TASK DETAILS. Please repeat exactly the lines below from the one containing "Click the correct" down to the one containing "Given: Click the npx command value", both included, and nothing else.
[[ DATA IN THIS EXERCISE open ]]
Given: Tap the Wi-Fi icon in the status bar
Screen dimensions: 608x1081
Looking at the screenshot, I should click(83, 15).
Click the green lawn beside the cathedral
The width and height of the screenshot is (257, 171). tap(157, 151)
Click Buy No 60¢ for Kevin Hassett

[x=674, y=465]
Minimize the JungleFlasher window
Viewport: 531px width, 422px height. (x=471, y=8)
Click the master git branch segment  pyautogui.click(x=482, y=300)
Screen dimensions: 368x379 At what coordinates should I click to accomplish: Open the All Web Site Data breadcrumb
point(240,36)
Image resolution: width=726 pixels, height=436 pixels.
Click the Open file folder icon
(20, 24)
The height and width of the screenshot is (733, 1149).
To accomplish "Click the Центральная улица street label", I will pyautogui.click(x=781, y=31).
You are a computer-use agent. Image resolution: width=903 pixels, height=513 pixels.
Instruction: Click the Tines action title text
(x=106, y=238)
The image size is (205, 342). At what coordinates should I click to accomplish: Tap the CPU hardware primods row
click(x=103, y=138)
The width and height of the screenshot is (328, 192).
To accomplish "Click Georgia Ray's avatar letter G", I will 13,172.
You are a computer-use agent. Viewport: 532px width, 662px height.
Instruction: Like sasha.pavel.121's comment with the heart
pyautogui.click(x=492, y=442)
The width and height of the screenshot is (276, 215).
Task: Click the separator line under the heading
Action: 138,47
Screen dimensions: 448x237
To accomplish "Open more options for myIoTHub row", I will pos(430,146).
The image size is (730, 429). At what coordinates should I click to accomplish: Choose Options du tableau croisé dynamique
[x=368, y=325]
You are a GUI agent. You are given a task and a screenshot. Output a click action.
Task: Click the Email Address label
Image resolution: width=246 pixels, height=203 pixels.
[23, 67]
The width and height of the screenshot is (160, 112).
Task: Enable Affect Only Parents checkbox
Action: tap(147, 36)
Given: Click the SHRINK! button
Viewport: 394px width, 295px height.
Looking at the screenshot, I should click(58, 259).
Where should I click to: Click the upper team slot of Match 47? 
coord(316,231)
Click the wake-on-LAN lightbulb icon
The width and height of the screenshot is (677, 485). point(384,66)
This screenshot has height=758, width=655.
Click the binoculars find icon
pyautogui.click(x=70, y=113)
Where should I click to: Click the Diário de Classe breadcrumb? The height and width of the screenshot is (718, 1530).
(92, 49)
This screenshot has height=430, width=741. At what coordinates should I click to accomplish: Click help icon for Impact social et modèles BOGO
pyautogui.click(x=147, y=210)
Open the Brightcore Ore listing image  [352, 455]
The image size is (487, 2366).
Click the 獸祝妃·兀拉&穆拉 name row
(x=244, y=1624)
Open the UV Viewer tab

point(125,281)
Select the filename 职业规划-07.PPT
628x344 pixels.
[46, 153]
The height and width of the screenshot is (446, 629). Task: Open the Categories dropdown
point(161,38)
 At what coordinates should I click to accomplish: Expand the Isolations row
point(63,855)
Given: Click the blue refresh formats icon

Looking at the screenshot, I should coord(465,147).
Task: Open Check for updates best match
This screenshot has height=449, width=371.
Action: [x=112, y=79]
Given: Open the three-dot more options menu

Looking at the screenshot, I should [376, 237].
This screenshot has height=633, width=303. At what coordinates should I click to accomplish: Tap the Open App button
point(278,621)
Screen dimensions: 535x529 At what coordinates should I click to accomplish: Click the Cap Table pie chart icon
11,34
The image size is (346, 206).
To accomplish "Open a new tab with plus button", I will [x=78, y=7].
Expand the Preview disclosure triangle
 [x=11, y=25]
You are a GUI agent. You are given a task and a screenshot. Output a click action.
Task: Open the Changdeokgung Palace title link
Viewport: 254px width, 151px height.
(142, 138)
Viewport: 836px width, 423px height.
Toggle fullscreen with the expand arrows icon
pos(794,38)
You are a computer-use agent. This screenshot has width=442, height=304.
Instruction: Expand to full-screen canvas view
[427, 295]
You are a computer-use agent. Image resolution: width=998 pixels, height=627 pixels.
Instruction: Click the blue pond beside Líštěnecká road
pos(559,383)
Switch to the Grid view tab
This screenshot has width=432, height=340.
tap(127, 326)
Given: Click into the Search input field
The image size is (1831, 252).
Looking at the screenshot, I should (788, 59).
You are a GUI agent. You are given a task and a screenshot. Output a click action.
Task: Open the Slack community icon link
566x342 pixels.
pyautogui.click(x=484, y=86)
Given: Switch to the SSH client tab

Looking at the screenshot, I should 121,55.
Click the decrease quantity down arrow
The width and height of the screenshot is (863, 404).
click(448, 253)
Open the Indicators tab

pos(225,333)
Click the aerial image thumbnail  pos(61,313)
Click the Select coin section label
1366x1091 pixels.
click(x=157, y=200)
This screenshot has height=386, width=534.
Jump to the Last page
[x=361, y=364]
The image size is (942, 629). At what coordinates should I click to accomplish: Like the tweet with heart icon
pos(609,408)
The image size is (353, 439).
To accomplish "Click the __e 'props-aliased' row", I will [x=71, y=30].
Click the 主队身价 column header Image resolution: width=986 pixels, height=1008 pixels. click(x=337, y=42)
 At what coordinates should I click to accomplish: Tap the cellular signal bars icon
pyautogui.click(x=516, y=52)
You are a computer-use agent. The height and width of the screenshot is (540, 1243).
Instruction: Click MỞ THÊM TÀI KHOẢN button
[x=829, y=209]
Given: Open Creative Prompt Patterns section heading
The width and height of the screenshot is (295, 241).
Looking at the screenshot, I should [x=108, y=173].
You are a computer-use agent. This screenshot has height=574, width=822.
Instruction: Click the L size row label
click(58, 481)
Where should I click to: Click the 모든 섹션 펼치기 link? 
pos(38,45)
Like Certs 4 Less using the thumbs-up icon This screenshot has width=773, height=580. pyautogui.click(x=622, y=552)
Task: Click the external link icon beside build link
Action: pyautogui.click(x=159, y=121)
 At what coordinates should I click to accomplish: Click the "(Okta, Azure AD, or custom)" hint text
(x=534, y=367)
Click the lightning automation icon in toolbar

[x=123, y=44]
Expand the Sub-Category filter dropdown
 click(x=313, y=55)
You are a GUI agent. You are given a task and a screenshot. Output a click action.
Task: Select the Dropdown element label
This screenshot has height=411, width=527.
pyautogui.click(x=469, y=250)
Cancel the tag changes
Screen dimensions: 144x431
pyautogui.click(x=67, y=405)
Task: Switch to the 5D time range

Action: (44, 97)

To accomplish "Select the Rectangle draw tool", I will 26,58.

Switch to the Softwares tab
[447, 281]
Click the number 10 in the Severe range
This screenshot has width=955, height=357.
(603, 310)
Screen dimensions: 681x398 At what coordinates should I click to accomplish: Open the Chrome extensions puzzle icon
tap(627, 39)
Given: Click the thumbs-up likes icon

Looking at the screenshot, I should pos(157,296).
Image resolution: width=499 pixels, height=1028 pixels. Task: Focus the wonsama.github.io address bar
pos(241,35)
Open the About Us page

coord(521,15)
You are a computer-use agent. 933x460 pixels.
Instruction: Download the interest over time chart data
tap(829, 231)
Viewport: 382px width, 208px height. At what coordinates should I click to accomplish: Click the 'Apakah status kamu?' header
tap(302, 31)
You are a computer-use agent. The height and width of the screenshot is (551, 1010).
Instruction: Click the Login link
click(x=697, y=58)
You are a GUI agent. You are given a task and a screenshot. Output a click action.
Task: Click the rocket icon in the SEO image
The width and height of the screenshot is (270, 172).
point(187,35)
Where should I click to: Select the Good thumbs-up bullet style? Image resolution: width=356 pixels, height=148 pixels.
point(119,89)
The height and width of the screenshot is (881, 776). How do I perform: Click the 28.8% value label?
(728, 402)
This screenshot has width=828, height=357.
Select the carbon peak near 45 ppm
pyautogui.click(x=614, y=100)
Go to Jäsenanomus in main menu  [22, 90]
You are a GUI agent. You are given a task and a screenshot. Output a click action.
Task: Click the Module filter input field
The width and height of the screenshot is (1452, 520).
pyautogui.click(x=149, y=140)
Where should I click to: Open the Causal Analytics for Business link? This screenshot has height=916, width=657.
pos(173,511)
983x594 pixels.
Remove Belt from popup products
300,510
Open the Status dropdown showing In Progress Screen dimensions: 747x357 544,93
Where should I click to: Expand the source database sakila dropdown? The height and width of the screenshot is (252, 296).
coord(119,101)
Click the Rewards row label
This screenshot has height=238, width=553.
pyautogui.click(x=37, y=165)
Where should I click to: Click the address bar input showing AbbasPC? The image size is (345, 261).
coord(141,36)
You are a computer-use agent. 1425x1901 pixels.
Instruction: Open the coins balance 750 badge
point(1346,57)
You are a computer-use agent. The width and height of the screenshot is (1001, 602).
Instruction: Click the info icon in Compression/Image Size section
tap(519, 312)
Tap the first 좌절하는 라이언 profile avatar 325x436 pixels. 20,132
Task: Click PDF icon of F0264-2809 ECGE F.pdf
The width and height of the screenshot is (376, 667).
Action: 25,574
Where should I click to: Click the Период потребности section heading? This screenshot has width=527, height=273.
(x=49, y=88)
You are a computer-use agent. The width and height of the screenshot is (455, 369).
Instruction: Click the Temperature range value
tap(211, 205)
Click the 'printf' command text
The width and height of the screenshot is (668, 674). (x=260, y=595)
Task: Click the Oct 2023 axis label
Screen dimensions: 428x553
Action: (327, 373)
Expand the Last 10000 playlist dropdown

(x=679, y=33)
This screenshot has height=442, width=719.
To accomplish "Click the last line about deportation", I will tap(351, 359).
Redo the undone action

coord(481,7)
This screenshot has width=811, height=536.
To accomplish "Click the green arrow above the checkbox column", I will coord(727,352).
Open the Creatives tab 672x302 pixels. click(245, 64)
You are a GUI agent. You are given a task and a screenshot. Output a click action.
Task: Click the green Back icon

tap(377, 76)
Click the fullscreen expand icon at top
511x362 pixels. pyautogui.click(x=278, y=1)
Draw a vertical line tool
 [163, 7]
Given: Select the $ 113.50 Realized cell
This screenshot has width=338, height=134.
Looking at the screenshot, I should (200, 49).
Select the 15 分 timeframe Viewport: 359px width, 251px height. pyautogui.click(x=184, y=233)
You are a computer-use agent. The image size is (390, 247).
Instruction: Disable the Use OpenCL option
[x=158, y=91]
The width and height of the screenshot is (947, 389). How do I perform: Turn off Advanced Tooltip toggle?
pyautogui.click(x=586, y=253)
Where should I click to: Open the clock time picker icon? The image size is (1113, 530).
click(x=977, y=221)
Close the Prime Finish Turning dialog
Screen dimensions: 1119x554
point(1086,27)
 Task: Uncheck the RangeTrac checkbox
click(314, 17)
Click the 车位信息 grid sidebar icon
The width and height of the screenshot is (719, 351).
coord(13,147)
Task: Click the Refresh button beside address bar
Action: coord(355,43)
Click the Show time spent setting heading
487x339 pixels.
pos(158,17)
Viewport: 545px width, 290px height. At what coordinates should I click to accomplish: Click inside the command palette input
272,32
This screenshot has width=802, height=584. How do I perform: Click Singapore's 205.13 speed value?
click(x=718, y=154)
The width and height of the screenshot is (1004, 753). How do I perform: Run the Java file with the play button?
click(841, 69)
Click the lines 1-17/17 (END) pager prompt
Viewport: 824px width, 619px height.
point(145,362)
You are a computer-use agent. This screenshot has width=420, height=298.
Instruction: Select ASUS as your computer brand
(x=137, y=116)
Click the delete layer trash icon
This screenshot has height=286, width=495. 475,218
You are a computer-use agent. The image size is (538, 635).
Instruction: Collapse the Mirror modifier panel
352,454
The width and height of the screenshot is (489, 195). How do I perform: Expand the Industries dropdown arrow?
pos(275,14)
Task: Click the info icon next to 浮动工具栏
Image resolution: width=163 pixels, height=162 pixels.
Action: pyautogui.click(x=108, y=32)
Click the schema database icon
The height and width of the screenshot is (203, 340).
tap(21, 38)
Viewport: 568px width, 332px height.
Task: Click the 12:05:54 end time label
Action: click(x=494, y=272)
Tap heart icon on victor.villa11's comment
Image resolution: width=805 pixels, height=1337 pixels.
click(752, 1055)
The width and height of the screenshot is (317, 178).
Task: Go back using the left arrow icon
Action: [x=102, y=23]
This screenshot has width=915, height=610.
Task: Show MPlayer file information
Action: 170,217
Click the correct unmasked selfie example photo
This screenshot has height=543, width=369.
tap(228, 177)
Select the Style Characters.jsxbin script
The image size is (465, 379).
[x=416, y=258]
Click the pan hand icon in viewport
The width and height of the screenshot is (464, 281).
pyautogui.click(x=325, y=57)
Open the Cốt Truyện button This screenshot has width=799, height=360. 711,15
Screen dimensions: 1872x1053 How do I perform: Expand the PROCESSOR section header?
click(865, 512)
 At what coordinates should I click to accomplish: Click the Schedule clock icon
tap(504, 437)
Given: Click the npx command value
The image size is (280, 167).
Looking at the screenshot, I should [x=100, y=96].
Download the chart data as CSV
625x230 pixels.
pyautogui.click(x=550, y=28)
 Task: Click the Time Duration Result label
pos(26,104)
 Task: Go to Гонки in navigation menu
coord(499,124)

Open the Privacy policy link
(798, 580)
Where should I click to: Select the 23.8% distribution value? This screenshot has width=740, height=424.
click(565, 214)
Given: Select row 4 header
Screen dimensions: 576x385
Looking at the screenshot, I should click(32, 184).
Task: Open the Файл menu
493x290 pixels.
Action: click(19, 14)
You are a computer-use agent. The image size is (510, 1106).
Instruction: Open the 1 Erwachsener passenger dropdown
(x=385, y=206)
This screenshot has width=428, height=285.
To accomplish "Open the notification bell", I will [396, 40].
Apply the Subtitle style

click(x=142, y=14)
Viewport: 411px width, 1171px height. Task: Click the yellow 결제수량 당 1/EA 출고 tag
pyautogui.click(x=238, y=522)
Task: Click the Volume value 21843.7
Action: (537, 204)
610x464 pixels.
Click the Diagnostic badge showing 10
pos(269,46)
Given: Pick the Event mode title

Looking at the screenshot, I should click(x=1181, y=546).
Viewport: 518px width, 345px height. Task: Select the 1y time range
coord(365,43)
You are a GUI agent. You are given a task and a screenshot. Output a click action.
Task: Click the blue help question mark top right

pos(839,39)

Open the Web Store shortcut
[[ DATA IN THIS EXERCISE closed ]]
EXERCISE SOLUTION.
Click the correct unmasked selfie example photo
This screenshot has height=543, width=369.
tap(228, 177)
Select the Style Characters.jsxbin script
The image size is (465, 379).
[x=416, y=258]
Click the pan hand icon in viewport
The width and height of the screenshot is (464, 281).
pyautogui.click(x=325, y=57)
Open the Cốt Truyện button This screenshot has width=799, height=360. 711,15
Screen dimensions: 1872x1053 How do I perform: Expand the PROCESSOR section header?
click(865, 512)
 At what coordinates should I click to accomplish: Click the Schedule clock icon
tap(504, 437)
Given: Click the npx command value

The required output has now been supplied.